Protections against improper interference
2.25
In keeping with the committee’s observations
about the purpose of the guideline, the other aspect of the examination of the
documents involves a broader question going to the impact of the execution of
the warrants, and the question whether that process may have amounted to an
improper interference with the authority or functions of the Senate or
senators.
2.26
This aspect of the inquiry is a reminder that –
quite apart from the statutory formulations applied by the courts – the
underlying purpose of privilege is to protect the ability of the parliament,
its committees and members to carry out their functions and duties, and exercise
their authority. Considerations such as the protection of members’ sources and
the possible chilling effect on the provision of information to members are
relevant to the committee’s inquiries here.
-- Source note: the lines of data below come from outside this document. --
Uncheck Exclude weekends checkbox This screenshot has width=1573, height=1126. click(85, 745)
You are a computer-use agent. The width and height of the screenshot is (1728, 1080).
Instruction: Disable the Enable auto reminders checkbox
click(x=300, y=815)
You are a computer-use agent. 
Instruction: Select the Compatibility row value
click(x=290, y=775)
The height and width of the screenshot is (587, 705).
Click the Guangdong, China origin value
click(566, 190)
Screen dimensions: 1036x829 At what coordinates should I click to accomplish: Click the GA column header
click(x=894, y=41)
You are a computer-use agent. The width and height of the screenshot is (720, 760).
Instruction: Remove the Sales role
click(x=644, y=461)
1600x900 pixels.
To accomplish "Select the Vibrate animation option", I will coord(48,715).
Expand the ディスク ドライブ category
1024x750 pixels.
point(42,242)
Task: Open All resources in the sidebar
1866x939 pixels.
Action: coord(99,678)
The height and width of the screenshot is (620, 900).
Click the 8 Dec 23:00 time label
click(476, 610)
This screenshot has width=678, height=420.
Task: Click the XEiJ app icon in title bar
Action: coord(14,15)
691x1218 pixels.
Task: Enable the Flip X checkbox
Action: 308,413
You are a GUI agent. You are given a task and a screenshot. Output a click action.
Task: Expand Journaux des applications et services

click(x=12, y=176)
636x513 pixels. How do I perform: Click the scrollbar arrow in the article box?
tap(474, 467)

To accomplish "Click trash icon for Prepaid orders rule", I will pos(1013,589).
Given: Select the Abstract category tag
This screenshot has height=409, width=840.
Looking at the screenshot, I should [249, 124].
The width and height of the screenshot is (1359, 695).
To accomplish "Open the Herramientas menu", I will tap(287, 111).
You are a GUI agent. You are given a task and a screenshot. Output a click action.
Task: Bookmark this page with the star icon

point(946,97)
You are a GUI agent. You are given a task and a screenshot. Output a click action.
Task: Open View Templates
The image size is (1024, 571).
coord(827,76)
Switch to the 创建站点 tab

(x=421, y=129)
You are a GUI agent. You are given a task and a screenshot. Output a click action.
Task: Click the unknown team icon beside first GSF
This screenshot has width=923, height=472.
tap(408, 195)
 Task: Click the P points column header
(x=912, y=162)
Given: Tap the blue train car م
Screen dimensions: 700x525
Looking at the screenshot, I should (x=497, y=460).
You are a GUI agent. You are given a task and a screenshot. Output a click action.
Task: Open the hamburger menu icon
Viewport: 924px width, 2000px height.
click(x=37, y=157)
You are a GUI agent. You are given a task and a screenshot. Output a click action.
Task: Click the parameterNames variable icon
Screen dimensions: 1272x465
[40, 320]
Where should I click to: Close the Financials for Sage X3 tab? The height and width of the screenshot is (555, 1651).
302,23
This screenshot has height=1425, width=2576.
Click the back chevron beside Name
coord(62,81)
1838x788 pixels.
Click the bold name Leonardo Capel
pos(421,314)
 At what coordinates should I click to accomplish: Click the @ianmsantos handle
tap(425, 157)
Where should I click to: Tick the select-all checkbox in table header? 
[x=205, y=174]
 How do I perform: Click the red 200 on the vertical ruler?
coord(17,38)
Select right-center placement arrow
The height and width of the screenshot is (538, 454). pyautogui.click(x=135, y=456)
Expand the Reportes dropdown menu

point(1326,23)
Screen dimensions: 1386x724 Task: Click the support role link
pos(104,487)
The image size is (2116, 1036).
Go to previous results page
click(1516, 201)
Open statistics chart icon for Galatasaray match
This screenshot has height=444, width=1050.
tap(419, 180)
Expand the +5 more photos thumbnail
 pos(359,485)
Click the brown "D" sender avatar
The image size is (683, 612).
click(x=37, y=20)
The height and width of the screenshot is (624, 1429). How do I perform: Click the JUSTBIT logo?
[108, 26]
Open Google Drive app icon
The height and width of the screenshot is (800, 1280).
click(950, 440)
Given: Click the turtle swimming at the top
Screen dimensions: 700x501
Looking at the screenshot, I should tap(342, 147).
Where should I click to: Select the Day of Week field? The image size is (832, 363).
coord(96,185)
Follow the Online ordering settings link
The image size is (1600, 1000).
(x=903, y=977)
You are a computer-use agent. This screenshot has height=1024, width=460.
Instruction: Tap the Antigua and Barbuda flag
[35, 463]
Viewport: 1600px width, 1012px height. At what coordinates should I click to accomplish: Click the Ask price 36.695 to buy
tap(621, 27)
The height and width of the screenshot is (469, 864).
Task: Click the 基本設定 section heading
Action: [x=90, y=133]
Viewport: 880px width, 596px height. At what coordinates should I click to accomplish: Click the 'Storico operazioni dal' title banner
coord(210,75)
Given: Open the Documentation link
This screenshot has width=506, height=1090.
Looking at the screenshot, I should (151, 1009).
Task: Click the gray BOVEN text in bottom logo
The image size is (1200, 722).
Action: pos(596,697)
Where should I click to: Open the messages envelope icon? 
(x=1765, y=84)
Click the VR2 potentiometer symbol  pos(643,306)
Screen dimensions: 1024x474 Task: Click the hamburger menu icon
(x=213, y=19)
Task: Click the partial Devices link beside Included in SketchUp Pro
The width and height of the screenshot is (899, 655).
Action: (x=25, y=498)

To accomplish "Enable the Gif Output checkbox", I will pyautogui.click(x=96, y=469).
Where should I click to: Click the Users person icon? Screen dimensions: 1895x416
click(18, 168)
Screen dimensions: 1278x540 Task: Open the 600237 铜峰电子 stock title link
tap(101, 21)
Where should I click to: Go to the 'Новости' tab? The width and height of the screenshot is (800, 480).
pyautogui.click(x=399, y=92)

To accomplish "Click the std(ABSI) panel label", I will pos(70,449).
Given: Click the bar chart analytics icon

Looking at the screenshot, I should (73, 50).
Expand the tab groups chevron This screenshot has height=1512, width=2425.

Those same considerations strongly
influenced the House Committee’s conclusion that the documents seized in
Parliament House should be immune from seizure.
2.27
Some other considerations here include the
committee’s concerns that there are no particular protocols applying to the sort
of pre-warrant inquiries undertaken in this matter, even though the information
sought by those inquiries related to members’ offices, and information held by
senators and members and their staff;
the fact that no particular protocols appear to apply in requesting or
approving a warrant where privilege might be involved; and the very wide scope
of the warrants.
2.28
The particular focus for the committee, however,
has been considering how well the stated purposes of the guidelines were met in
the execution of the warrants. As has been noted, the committee considers that
the purposes of the guideline – safeguarding against improper interference and
ensuring that privilege claims may be properly raised and determined – should
inform its interpretation and implementation.
2.29
The way in which the search warrants were
executed allowed investigators to examine the documents to determine whether
they fell within the scope of the warrants prior to their being seized and
sealed, and prior to investigators necessarily recognising that a privilege
claim was made over the documents in question. It is relevant in the second
matter – the contempt matter – that this approach may have enabled information
gleaned from this process to be communicated to, and used by, persons in a
manner not authorised by the warrant.
2.30
These matters are addressed in the consideration
of the contempt matter, which is detailed in the next chapter.